2- Taraflara arasındaki uyuşmazlık 6111 Sayılı Kanun ile başka bir kurumdan davalı işyerine devredilen işçinin devirden sonra ücretlerine hangi oranda ve hangi hükümlere dayalı olarak zam yapılması gerektiği, fark ücret, fark ilave tediye ve fark ikramiye ücreti alacağı bulunup bulunmadığı noktalarında toplanmaktadır.
Somut olayda, davacının dava dışı ... Belediyesi bünyesinde çalışmakta iken 6111 sayılı Kanun kapsamında 14.11.2011 tarihinde davalı ...'na devrolduğu, ... Kaymakamlığına devrolduktan sonra ilk olarak 15.07.2013-14.07.2015 yürürlük süreli Toplu İş Sözleşmesinin 16.12.2013 tarihinde imzalandığı, davacının 2012 ve 2013 yılında kendisine zam uygulanmadığı iddiasıyla ücret, ikramiye, sosyal hak, ilave tediye fark alacaklarını talep ettiği anlaşılmıştır.

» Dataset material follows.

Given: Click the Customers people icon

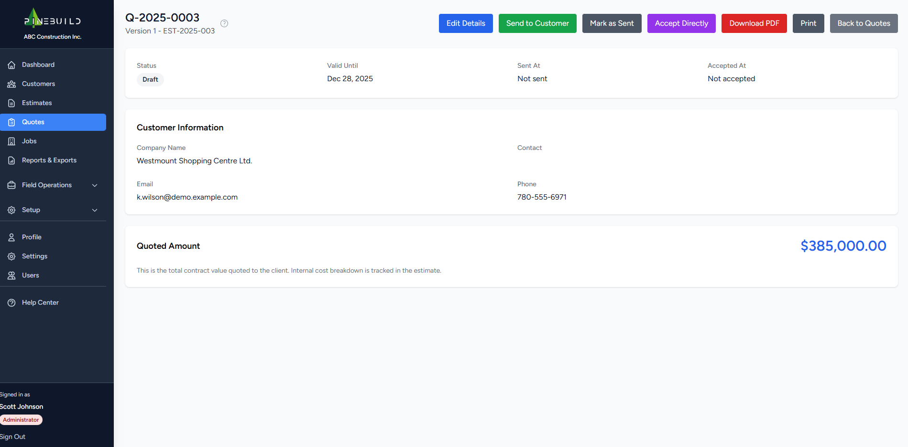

6111 sayılı Kanun’un 166/6 maddesine göre; “Devredilen işçilerin ücret ile diğer malî ve sosyal hakları; toplu iş sözleşmesi bulunan işçiler bakımından yenileri düzenleninceye kadar devir işleminden önce tabi oldukları toplu iş sözleşmesi hükümlerine göre, toplu iş sözleşmesi olmayan işçiler bakımından 2010 yılı Kasım ayında geçerli olan bireysel iş sözleşmesi hükümlerine göre belirlenir. Devre konu işçiler bakımından devir tarihinden önce doğmuş ve devir tarihinde ödenmesi gereken borçlardan devralan kurum sorumlu tutulamaz. Kıdem tazminatına ilişkin hükümler saklıdır.”
Davacı devir olduğunda Belediyede geçerli olan son Toplu İş Sözleşmesi 01.01.2010-31.12.2011 yürürlük süreli olup bu Toplu İş Sözleşmesinin "2.yıl ücret zammı(01.01.2011-31.12.2011)" başılıklı 51/E maddesine göre; "31.12.2010 tarihinde almakta oldukları günlük yevmiyelerine 01.01.2011 tarihinden itibaren 5,50TL olarak" belirlenmiş olup davacı Toplu İş Sözleşmesinin bu maddesinden yararlandırılarak 14.11.2011 tarihinde devir olmuştur.
Davacı ... Kaymakamlığına devir olduktan sonra Kaymakamlıkta ilk olarak 15.07.2013-14.07.2015 yürürlük süreli Toplu İş Sözleşmesinin 16.12.2013 tarihinde imzalandığı, hükme esas alınan bilirkişi raporunda, devir tarihinden ... tarafından imzalanan 15.07.2013-14.07.2015 yürürlük süreli Toplu İş Sözleşmesinden yararlanmaya başladığı tarihe kadar davacının talebi gibi 2012 ve 2013 yılı "kamu kesimi Toplu İş Sözleşmesi çerçeve anlaşma protokolleri"ndeki zam oranlarına göre hesaplama yapıldığı anlaşılmıştır.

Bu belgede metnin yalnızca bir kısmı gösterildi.